I may be the exception to the rule, but I decided on an English Pointer/lab mix & I am overwhelmed!!!! Best bird dog I personally have ever owned.....by far!!


----------



## bamacpl (Jun 1, 2010)

He even rides SHOTGUN!!


----------



## bamacpl (Jun 1, 2010)

I do understand this is humor, but I had multiple ppl try n influence me otherwise JS'n


----------



## Packfish (Oct 30, 2007)

Glad that pup worked out for you with a mixed breed - they certainly can be great dogs- though the odds are not in your favor. My only beef are with how many breeders go about their business. Done right and done over the long haul you will get dogs that are what they should be. If I had to do my last pup over again I wouldn't have changed a thing- Hell I'd have paid more.


----------



## bamacpl (Jun 1, 2010)

I'm not rich-- That's why I chose the dog I did. Thankfully it turned out good for me


----------



## Bret (Sep 7, 2007)

I want my 4 minutes and 35 seconds back. Talk about twisting the truth holy cow. 
If you want a strong pointing dog playing the odds means you go with very strongly bred pure breed. Yes, often even line bred for good reason. Line breeding often produces very strong dogs. 
The bad thing about mixed breeds is that even if you do get lucky and end up with some instincts (and it sounds like bamacpl has) you can't have fun trialing the thing. You have to have papers for that.


----------



## bamacpl (Jun 1, 2010)

Well said Bret! My dog is a hunting dog


----------



## The Naturalist (Oct 13, 2007)

Brett, hope you understand this was put on here to have some fun, not trying to challenge anyone's beliefs in purebreds/mixed breeds.
I, like bamacpl, have been very fortunate with mixed breeds, but have also had some losers. The same goes for the purebreds I have had.


----------



## Finnegan (Sep 7, 2007)

Good video. Breeders are about money. Never met one who wasn't. They don't give a **** about a dog unless there's $$$ value.

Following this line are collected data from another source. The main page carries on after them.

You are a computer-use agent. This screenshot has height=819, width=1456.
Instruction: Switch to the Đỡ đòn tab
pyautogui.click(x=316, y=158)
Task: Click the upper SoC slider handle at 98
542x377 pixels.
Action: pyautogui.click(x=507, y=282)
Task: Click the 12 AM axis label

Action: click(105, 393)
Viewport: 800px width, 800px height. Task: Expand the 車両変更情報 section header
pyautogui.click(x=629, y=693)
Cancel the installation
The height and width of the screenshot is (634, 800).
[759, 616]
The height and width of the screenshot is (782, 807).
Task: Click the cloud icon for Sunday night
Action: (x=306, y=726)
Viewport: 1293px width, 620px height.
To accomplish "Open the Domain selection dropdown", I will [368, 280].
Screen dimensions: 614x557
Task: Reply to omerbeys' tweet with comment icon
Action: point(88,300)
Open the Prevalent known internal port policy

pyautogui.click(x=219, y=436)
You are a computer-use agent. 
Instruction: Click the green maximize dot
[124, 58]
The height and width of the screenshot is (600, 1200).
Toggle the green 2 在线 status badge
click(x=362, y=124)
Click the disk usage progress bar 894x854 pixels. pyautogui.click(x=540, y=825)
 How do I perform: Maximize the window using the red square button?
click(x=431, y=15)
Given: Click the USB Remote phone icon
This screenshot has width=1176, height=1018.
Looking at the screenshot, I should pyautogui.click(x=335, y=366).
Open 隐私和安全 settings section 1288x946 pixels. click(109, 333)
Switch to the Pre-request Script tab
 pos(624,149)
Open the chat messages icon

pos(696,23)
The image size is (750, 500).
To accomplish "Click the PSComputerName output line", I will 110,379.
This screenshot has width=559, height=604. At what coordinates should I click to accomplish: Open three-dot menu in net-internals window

Me, I'm delighted with my runt of the litter birth defect breeder throw-away. She's got heart, courage, smarts and a nose. My best friend.

Y'all can have your metrosexual shows.


----------



## Hoopermat (Dec 17, 2010)

A few years ago my trusty lab had to be put down. So it was time for a new hunting buddy. I looked around and finally decided on a GSP. I look at breeder dogs and ksl dogs. I put some money together and bought from a breeder. I cannot explain how much better this dog hunts and how much easier he was to train. This was my first dog from a licensed breeder and after this experience will be the only way I purchase a dog from now on


----------



## Kevin D (Sep 15, 2007)

Here is my take on linebred versus crossbred dogs from my experience in raising and training hounds over the past 30 plus years.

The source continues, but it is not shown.